Entre os dados considerados mais alarmantes está o crescimento dos casos de sífilis congénita, transmitida da mãe para o bebé durante a gravidez. Segundo o relatório, o número de infeções quase duplicou num ano, passando de 78 casos em 2023 para 140 em 2024 nos países que reportaram dados.
O ECDC alerta que, sem tratamento adequado, estas infeções podem provocar consequências graves, incluindo infertilidade, dores crónicas e problemas neurológicos ou cardíacos. Nos recém-nascidos, os riscos podem deixar sequelas permanentes.
Gonorreia dispara mais de 300% em menos de uma década
Os casos de gonorreia chegaram aos 106.331 em toda a Europa, o que representa um aumento de 303% desde 2015.
Já a sífilis ultrapassou os 45 mil casos reportados, mais do dobro do registado há cerca de uma década.
A clamídia continua a ser a infeção sexualmente transmissível mais frequente, com mais de 213 mil casos notificados.
Segundo o organismo europeu, os dados mostram uma “transmissão sustentada” em vários países e revelam falhas persistentes nos sistemas de prevenção e diagnóstico.
Especialistas alertam para falhas nos testes e prevenção
O relatório refere que vários países europeus continuam a cobrar pelos testes básicos de infeções sexualmente transmissíveis, o que pode dificultar o diagnóstico precoce.
Os especialistas alertam ainda para falhas nos rastreios pré-natais e defendem medidas mais eficazes para evitar a transmissão da sífilis durante a gravidez.

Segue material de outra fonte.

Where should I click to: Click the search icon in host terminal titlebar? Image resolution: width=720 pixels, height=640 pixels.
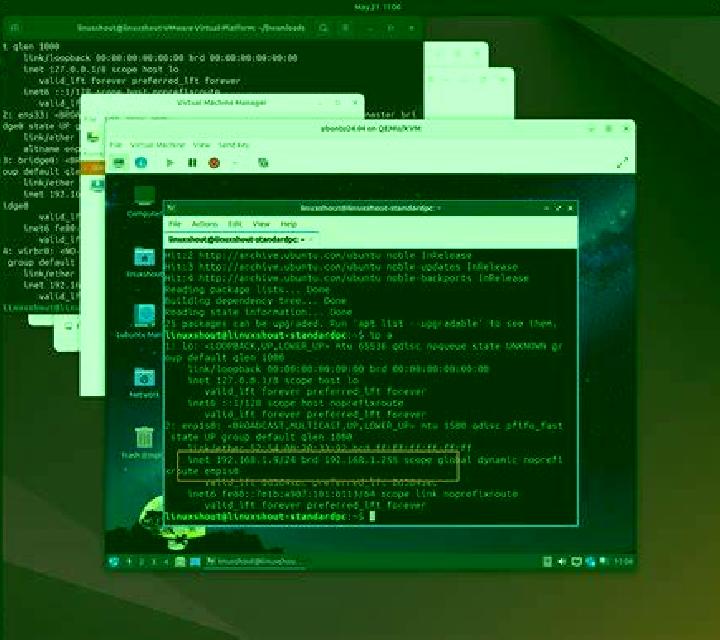point(323,28)
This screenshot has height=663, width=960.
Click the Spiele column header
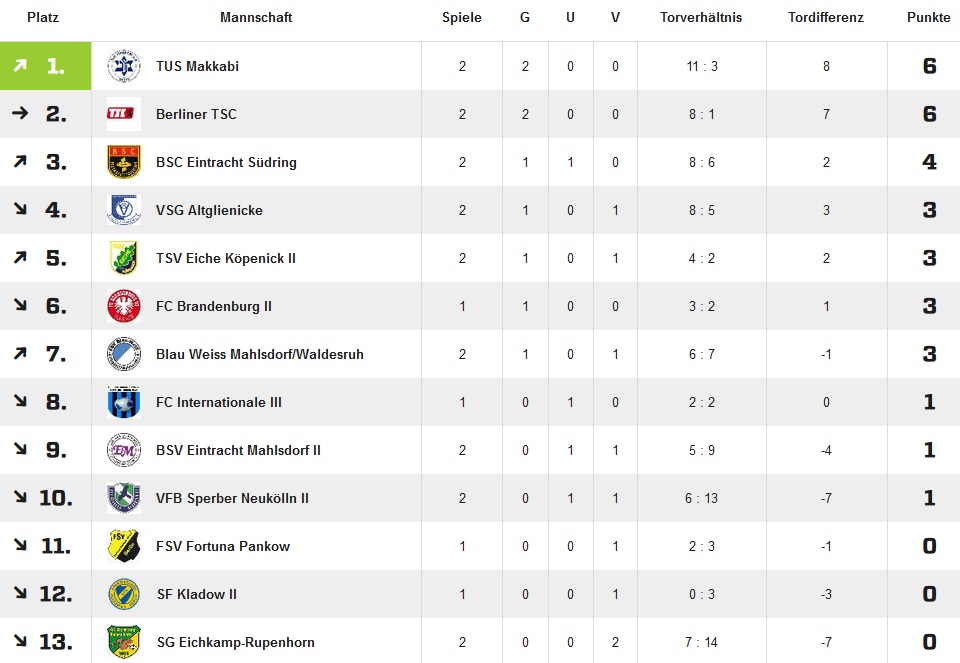[462, 18]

Embora os homens que mantêm relações sexuais com homens continuem entre os grupos mais afetados pela gonorreia e sífilis, o aumento entre a população heterossexual está também a preocupar as autoridades de saúde.
O ECDC recomenda o uso de preservativo em relações ocasionais e reforça a importância da realização de testes perante sintomas como dores, corrimento ou feridas.